Sherree Fagge, the senior nurse at the Royal Sussex County Hospital in Brighton, said: “I can understand that what has been said can be difficult to hear for us as nurses and midwives who virtually without fail come into work every day and try our very best for our patients.
“It is never nice to hear criticism about our profession but I feel we should welcome this renewed focus on patient care and embrace the changes that come with it.
“We will be reviewing our nursing response to the Francis report and ensure that actions are taken to improve care based on the recommendations.
“The core elements of the changes – setting high standards, providing compassionate care, being open and honest with patients and learning from our mistakes – are already top priorities for nurses and midwives at BSUH but there is always room for improvement.
“Rather than see the introduction of these new measures as a negative reflection of our work, we should see them as an opportunity to become even better than we already are.”

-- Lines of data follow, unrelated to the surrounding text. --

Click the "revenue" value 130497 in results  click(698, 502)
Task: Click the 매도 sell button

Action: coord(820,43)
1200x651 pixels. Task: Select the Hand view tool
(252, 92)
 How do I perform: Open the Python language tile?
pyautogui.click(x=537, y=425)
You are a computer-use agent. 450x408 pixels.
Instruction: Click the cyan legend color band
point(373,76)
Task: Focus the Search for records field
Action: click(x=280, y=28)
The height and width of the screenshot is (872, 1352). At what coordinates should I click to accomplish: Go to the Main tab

The chief nurse wrote to staff after Health Secretary Jeremy Hunt set out measures that included
- Introducing a legal duty of candour to be open and honest about mistakes
- Making wilful neglect a criminal offence as a way of holding staff to account
- Bringing in care certificates to ensure healthcare assistants have the right skills and training
- Placing the names of a responsible consultant and nurse above their bed of every patient
- Publishing details of the nurse staffing levels of every hospital on a new national safety website and on wards for patients to see
Mr Hunt said that the aim of the measures was “restoring trust, reinforcing professional pride in frontline staff and above all giving confidence that they (patients) will be given the best and safest care”.
He said: “The way to do that is to be completely open and transparent.”